By creating write locks in advance of an actual I/O, lockahead breaks the
assumption that the holder of the highest lock knows the file size.

This assumption is normally true because locks which are created as part of
IO - rather than in advance of it - are guaranteed to be 'active', IE,
involved in IO, and the holder of the highest 'active' lock always knows the
current file size, because the size is either not changing or the holder of
that lock is responsible for updating it.

Consider:  Two clients, A and B, strided writing.  Each client requests, for
example, 2 manually requested locks.  (Real numbers are much higher.)  Client A
holds locks on segments 0 and 2, client B holds locks on segments 1 and 3.

The request comes to write 3 segments of data.  Client A writes to segment 0,
client B writes to segment 1, and client A also writes to segment 2.  No data
is written to segment 3.  At this point, the server checks the file size, by
glimpsing the highest lock . The lock on segment 3.  Client B does not know
about the writing done by client A to segment 2, so it gives an incorrect file
size.

This would be OK if client B had pending writes to segment 3, but it does not.
In this situation, the server will never get the correct file size while this
lock exists.

The solution is relatively straightforward: The server needs to glimpse every
client holding a write lock (starting from the top) until we find one holding
an 'active' lock (because the size is known to be at least the size returned
from an 'active' lock), and take the largest size returned. This avoids asking
only a client which may not know the correct file size.

Unfortunately, there is no way to know if a manually requested lock is active
from the server side.  So when we see such a lock, we must send a glimpse to
the holder (unless we have already sent a glimpse to that client*).  However,
because locks without LDLM_FL_NO_EXPANSION set are guaranteed to be 'active',
once we reach the first such lock, we can stop glimpsing.

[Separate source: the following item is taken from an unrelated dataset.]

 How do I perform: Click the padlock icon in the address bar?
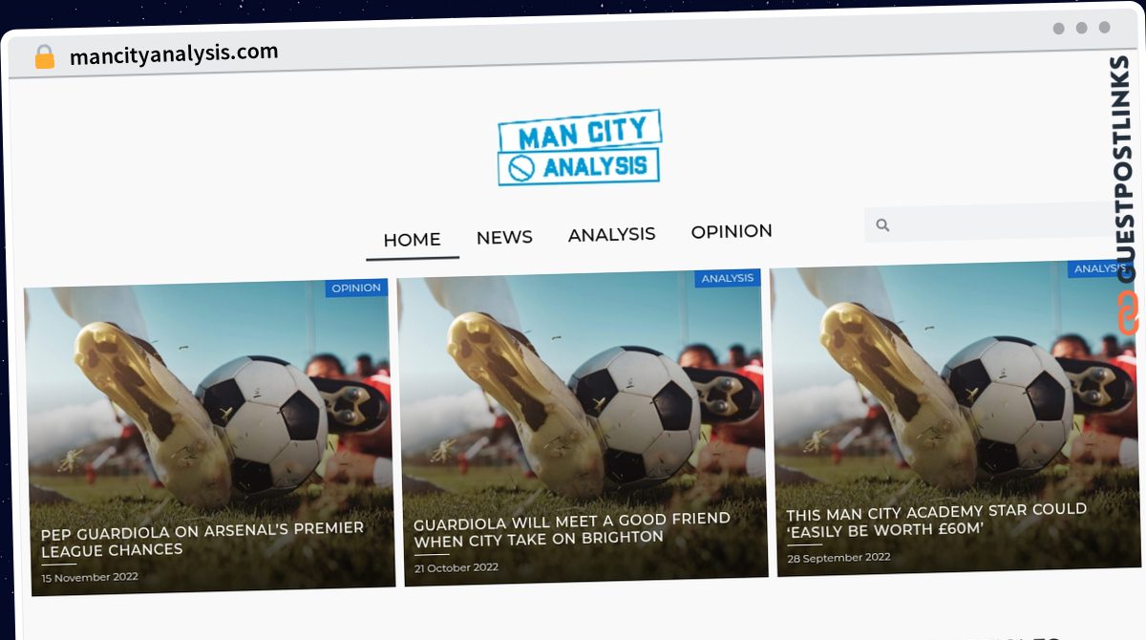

*This is because when we glimpse a specific lock, the client holding it returns
its best idea of the size information, so we only need to send one glimpse to
each client.

This is less efficient than the standard "glimpse only the top lock"
methodology, but since we only need to glimpse one lock per client (and the
number of clients writing to the part of a file on a given OST is fairly
limited), the cost is restrained.

Additionally, lock cancellation methods such as early lock cancel aggressively
clean up older locks, particularly when the LRU limit is exceeded, so the
total lock count should also remain manageable.

In the end, the final verdict here is performance. Requestlock testing for the
strided I/O case has shown good performance results.